Compressed sensing (CS) deals with the reconstruction of sparse signals from a small number of linear measurements. One of the main challenges in CS is to find the support of a sparse signal from a set of noisy observations. In the CS literature, several information-theoretic bounds on the scaling law of the required number of measurements for exact support recovery have been derived, where the focus is mainly on random measurement matrices.

In this work, we investigate the support recovery problem from an estimation theory point of view, where no specific assumption is made on the underlying measurement matrix. By using the Hammersley-Chapman-Robbins (HCR) bound, we derive a fundamental lower bound on the performance of any unbiased estimator which provides necessary conditions for reliable l2-norm support recovery. We then analyze the optimal decoder to provide conditions under which the HCR bound is achievable. This leads to a set of sufficient conditions for reliable l2-norm support recovery.

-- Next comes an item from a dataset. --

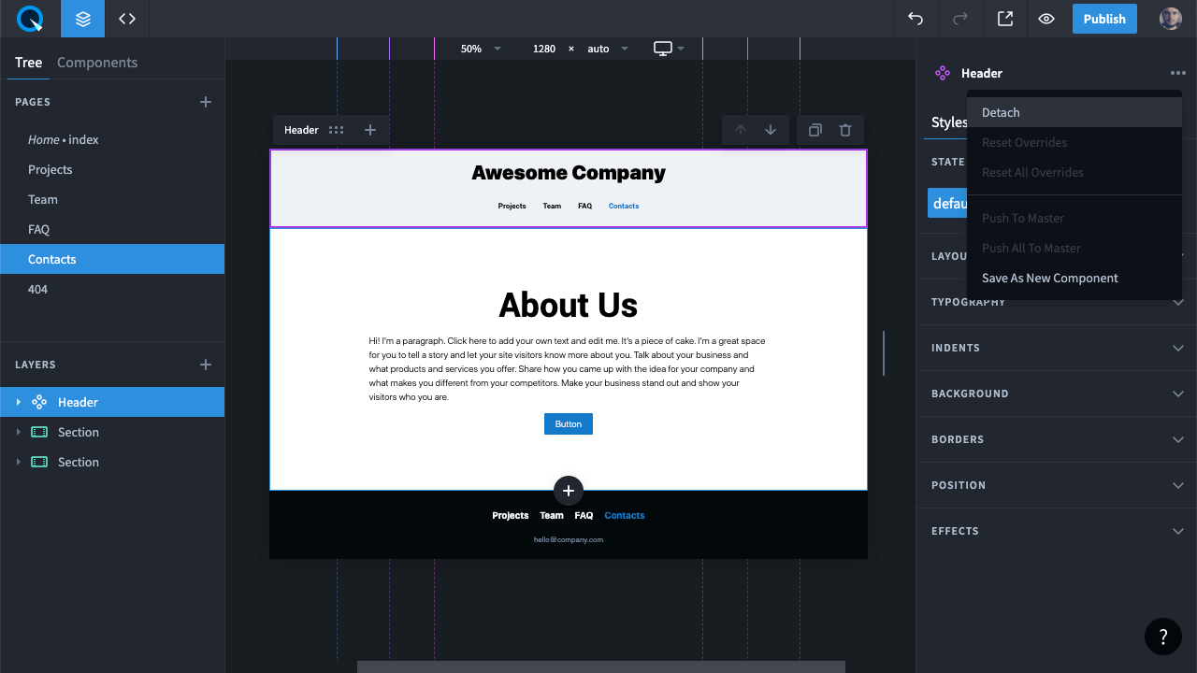Open the help question mark button
The width and height of the screenshot is (1197, 673).
click(1163, 637)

The approach used in this paper is different than the usual ones in the recent works. The interesting point about this method is its capability to be applied to arbitrary measurement matrices.

### Source Transmission over Networks

We studied the problem of lossless transmission of a set of correlated sources over a deterministic relay network for two traffic requirements, in two slightly different scenarios: In distributed multicast, where the set of sources have to be delivered to a set of destinations; And in the source exchange problem, where all the nodes with access to a source should be able to reconstruct all other sources observed at other nodes. We develop achievable rate regions and outer bounds for both these situations. For linear deterministic networks, these bounds coincide, yielding a complete characterization.

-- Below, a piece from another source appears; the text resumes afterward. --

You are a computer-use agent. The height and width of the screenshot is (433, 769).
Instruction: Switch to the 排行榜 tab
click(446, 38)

### Lossy Source Coding over Cascade Network

A lossy source coding with side information problem with one encoder and two cascaded decoders is considered. Several  variations of this problem have been studied for various source and side information distributions, availability  of the side information at encoder and/or either of the decoders. In this work we study this problem for binary source with erasure side information. The set of achievable rate-distortion triples is characterized for three instances of this problem when Hamming distortion is used to quantify the reconstruction quality.

### Huffman Coding

It is well-known that Huffman encoding algorithm provides an optimal prefix-free code for a discrete memoryless source, in the sense that for a given source distribution no other code can have a shorter expected length than that of the Huffman code. The redundancy of a Huffman code is known to be non-negative and exceeding 1. These bounds can be improved if partial knowledge about the source distribution is available.

Our focus in this work is on a class of sources, for which the frequency of only one of the symbols is know. We proved Ye and Yeung’s conjecture about the maximum redundancy of such Huffman codes, which yields in a tight upper bound. We also derived a tight lower bound for the redundancy. In consequence, we introduce a class of distributions that can achieve the derived lower bound, and investigate properties of the Huffman codes induced by such distributions.

### LT Codes and Raptor Codes

The combination of computational and error-correction performance of iterative decoding algorithms has made them the prime choice for practical error correcting systems that operate at rates extremely close to the capacity of the underlying channel. The first such algorithm is due to Gallager who  invented a simple message passing algorithm for LDPC codes using  a version of the majority-logic algorithm.

Fountain codes are a new class of codes, originally designed for transmission of information over binary erasure channels with unknown erasure probabilities. Sub-classes of such codes, such as LT-codes and Raptor codes have very efficient decoding algorithms, and can perform arbitrarily close to the capacity of the  channel.

In this work we investigated the performance of Raptor Codes using Gallager's majority decoding algorithm on the binary symmetric channels. We obtain equations which relate the error probability to the output node degree distribution and then we design good degree distributions using the Differential Evolution method.